Furthermore, in the above method, the discharge hole of the pump is
Although it is formed in one piece, it may be formed in plural pieces and discharged sequentially.Also, although the angle between the suction hole and the discharge hole is formed at 180 degrees, it is not limited to this, and the present invention can also be applied to other configurations. Various changes may be made without departing from the gist.

As described above, the liquid feeding method of the present invention is a liquid feeding method in which a predetermined amount of liquid is sucked by a pump and then discharged from a discharge part. The plunger has a notch groove extending along the axial direction that reaches the lower end surface in a part of the surface, and a round rack having a plurality of tooth grooves along the circumferential direction in the axially intermediate part. A pulse motor for reciprocating the plunger which is movably inserted and has a pinion attached to the rotary shaft that meshes with the round rack, and a pulse motor for rotating the plunger that rotates the plunger intermittently in conjunction with the reciprocating motion by this motor. Using a plunger pump, the plunger is rotated so that the notched groove faces the suction hole, the plunger is moved back to suck the liquid into the pump, and then the plunger is rotated to make the notched groove face the discharge hole. With the grooves facing each other, move the plunger forward to discharge the liquid to the outside of the pump. After discharging a predetermined amount of liquid, move the plunger back by a predetermined amount with the notched groove facing the discharge hole, and then move the plunger forward to discharge the liquid to the outside of the pump. By receding the remaining liquid inside the discharge part, if a residual drop is generated at the tip of the discharge part, it will fall outside of the prescribed drop injection process, which can be avoided without the need for complicated and expensive equipment. This can be prevented with a simple device without the use of liquids, high quantitative performance and reproducibility can be obtained, and excellent liquid delivery accuracy and a significantly simplified structure have been achieved.

[Brief explanation of drawings]

FIG. 1 is a partial cross-sectional schematic diagram showing a liquid transfer device using a pump using a conventional check valve, and FIG. 2 is a partial cross-sectional view showing an example of a liquid transfer device used in carrying out the liquid transfer method of the present invention.

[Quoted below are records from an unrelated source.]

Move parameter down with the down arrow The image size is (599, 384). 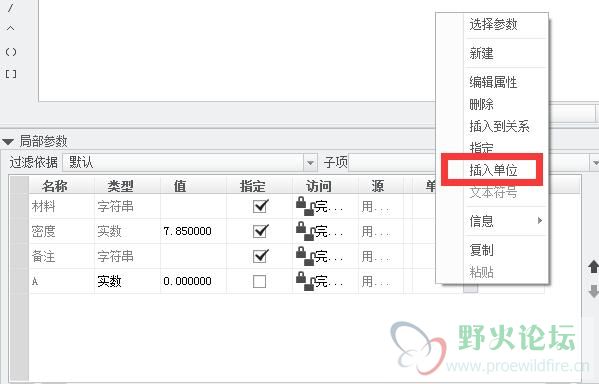pos(593,292)
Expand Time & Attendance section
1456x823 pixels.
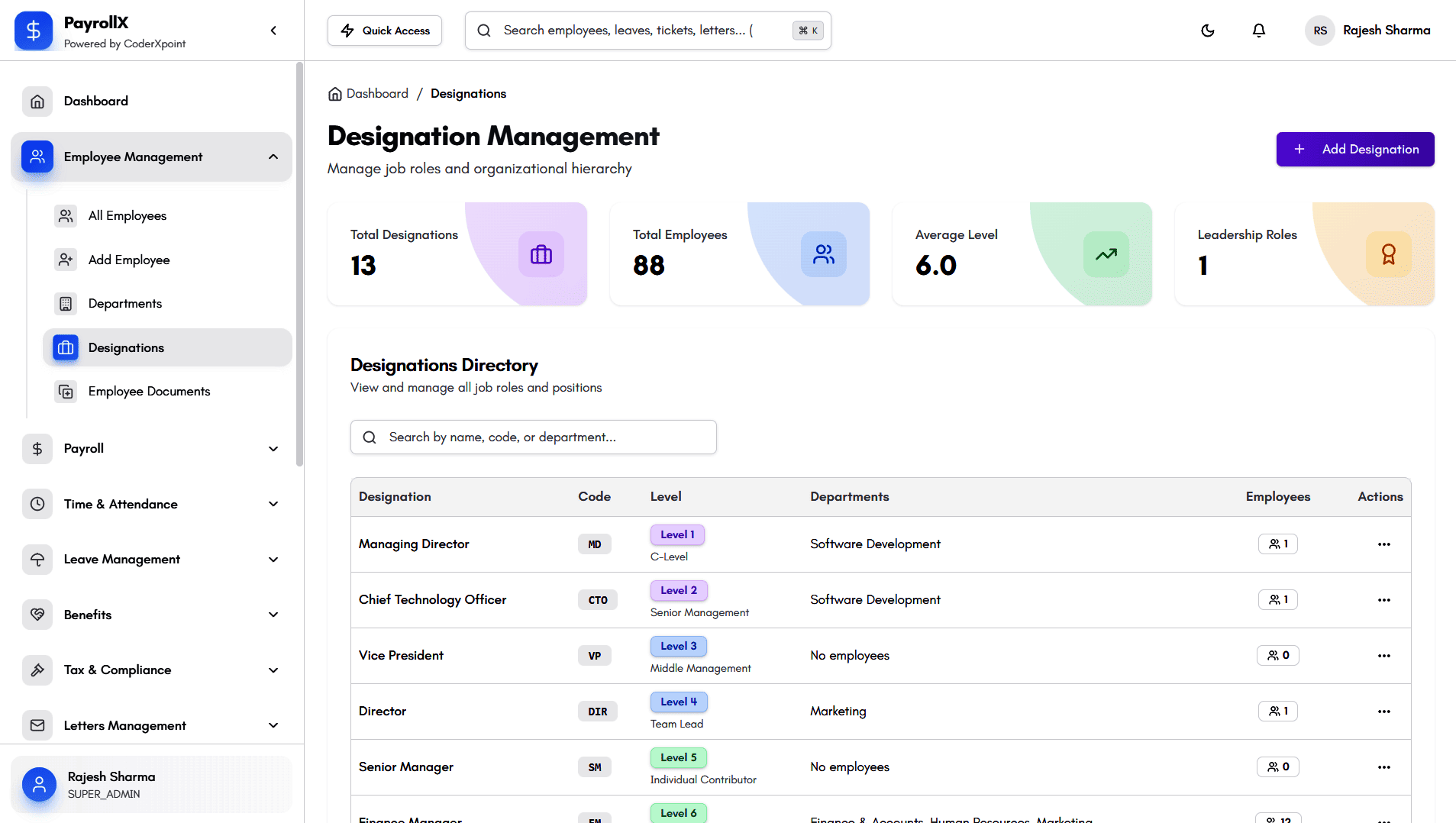(x=273, y=504)
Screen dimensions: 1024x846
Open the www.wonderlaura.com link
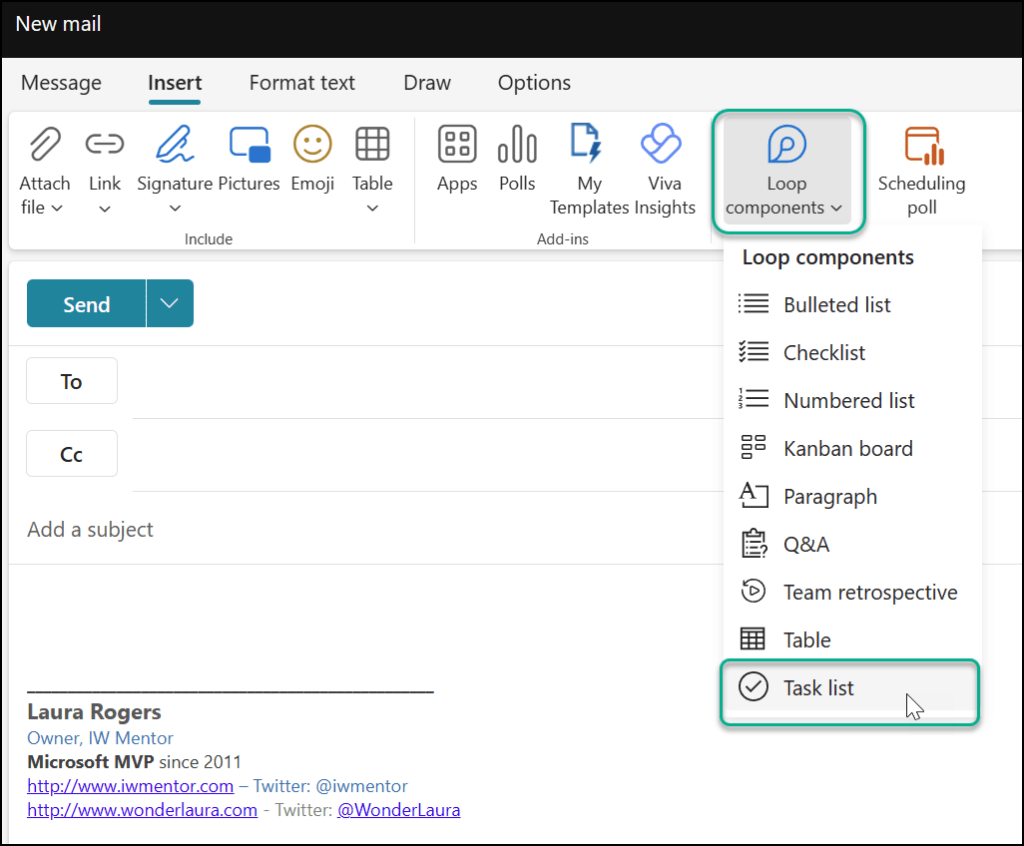pyautogui.click(x=141, y=810)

The schematic diagrams and FIGS. 3A to 3G are operational diagrams showing the operating states of the plunger of the same device, respectively. 21...Pump, 22...Cylinder, 23...
Suction hole, 24...Discharge hole, 25...Plunger,
26...Notch groove, 36...Discharge pipe (discharge part).

Claims (1)

[Claims] 1 In a liquid delivery method in which a predetermined amount of liquid is sucked by a pump and discharged from a discharge part, the pump is a cylinder in which a suction hole and a discharge hole are respectively formed in the side wall, and a notch that reaches the lower end surface on a part of the surface. A plunger in which a groove is formed along the axial direction and a round rack having a plurality of tooth grooves along the circumferential direction is formed in the axially intermediate portion is inserted fluid-tightly and slidably, and is attached to the rotating shaft. The plunger is moved by using a plunger pump having a pulse motor for reciprocating the plunger equipped with a pinion that meshes with the round rack, and a pulse motor for rotating the plunger that rotates the plunger intermittently in conjunction with the reciprocating motion by this motor. Rotate the notched groove to face the suction hole, move the plunger backward to suck the liquid into the pump, then rotate the plunger to face the notched groove to the discharge hole, and move the plunger forward. Discharge the liquid out of the pump,
After discharging a predetermined amount of liquid, the plunger is moved back a predetermined amount with the notch facing the discharge hole,
A liquid feeding method characterized by causing liquid remaining at the end of the discharge part to retreat into the interior of the discharge part.